■ **WHAT NEEDS TO BE DONE**:
Report each line from the listing that the string "This" appears in.

■ **MATERIAL TO PROCESS**:
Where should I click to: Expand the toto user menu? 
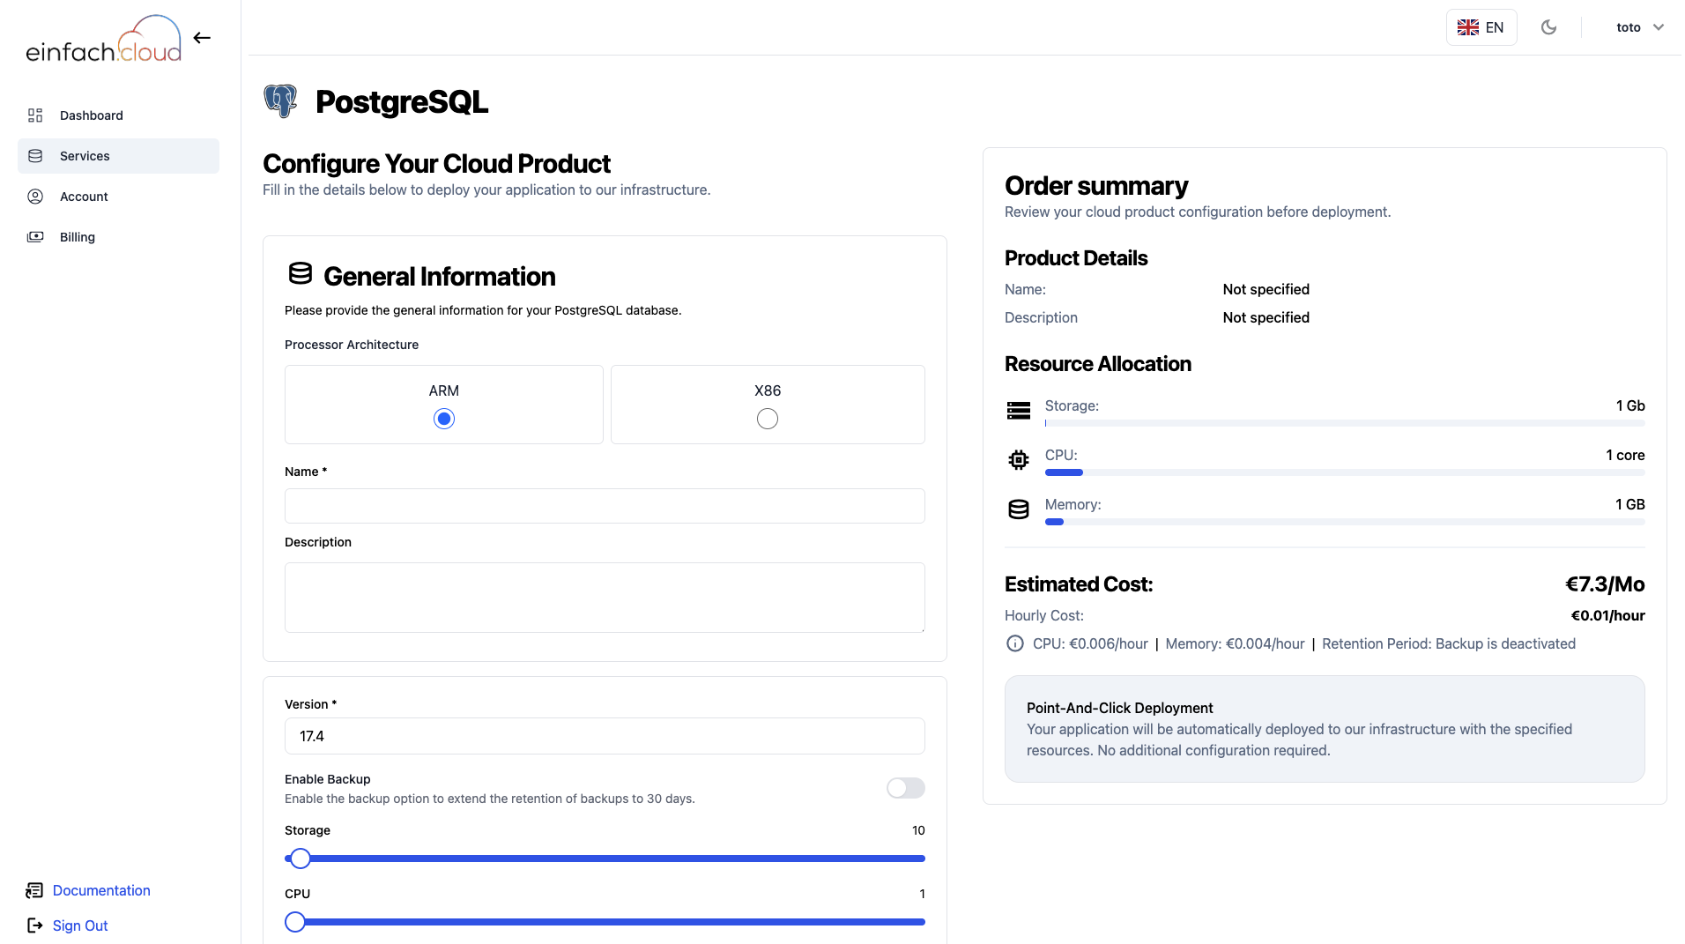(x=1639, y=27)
* * *
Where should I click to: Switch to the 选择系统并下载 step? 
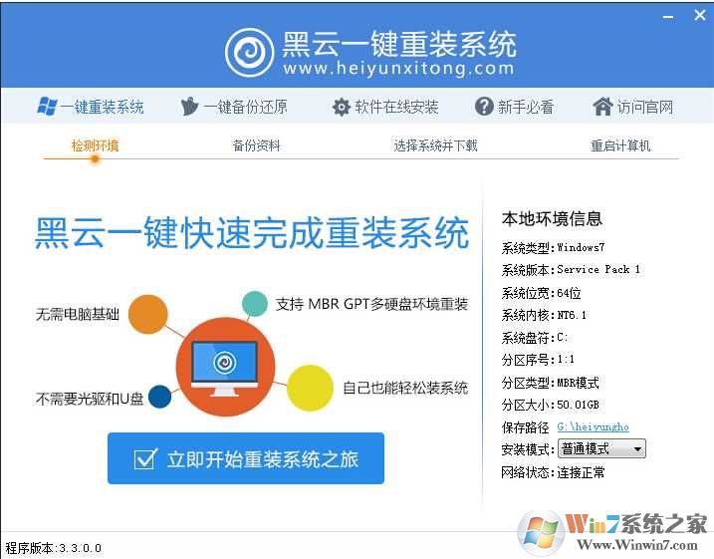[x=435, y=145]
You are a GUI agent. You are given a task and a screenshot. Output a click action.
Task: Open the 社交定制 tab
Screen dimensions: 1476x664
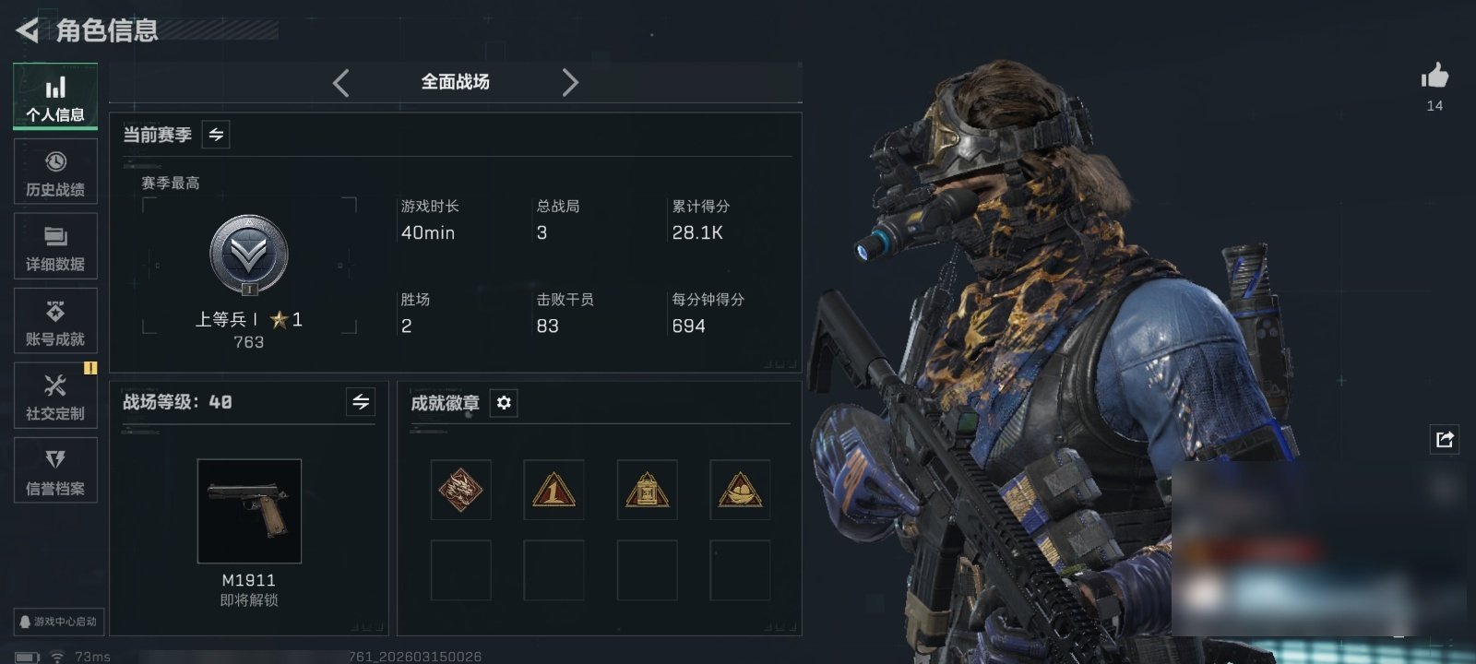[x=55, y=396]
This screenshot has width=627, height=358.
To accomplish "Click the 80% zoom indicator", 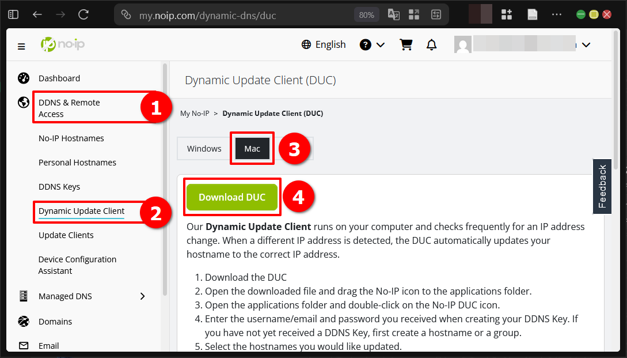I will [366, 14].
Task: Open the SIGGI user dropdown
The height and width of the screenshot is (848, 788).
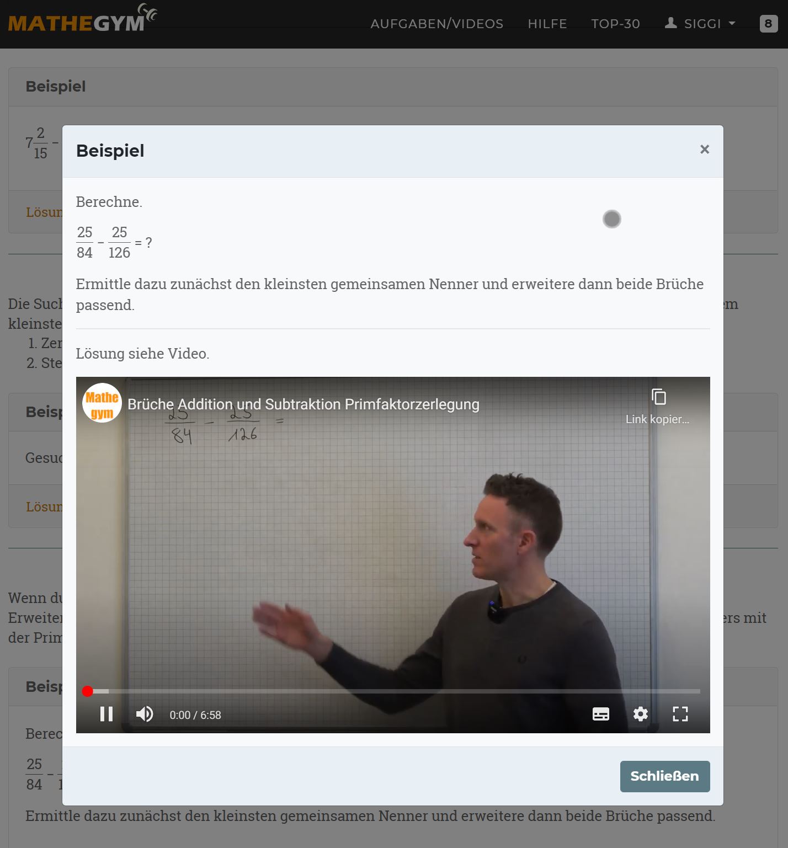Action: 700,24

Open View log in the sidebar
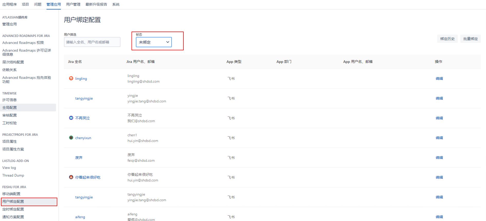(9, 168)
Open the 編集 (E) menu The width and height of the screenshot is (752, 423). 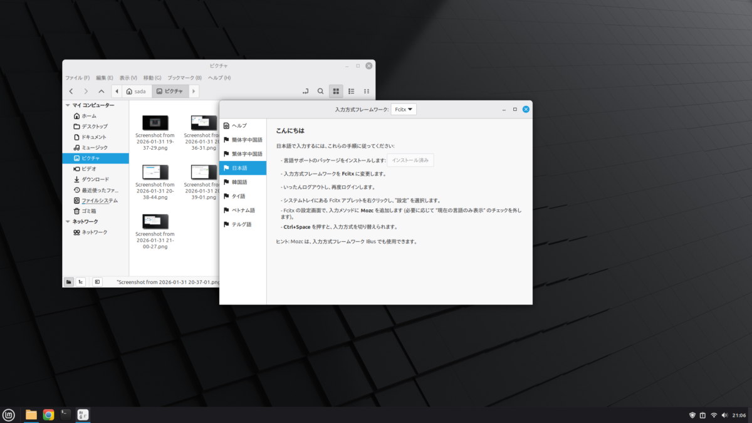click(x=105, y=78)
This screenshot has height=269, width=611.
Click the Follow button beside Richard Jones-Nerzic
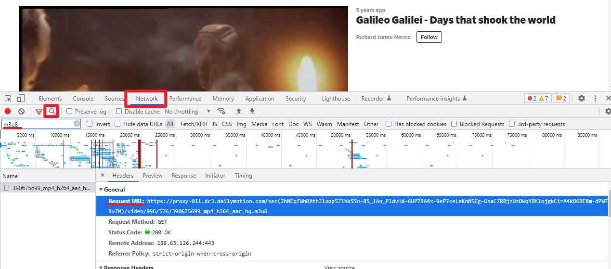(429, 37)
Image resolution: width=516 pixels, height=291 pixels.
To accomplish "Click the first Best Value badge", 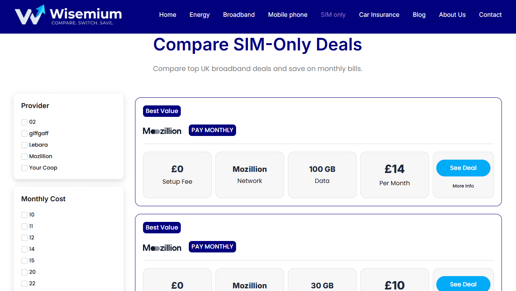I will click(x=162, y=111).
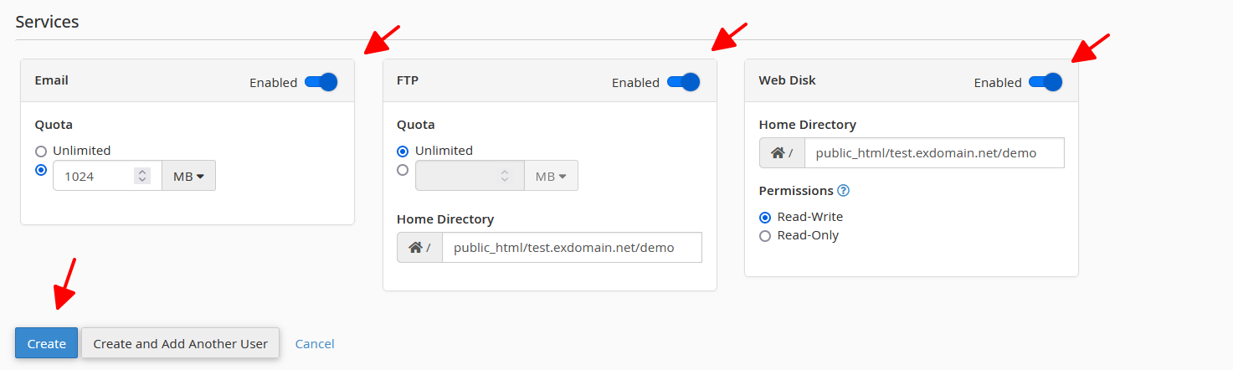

■ **ANSWER TO THE PROBLEM**:
This screenshot has width=627, height=358.
This screenshot has height=269, width=611.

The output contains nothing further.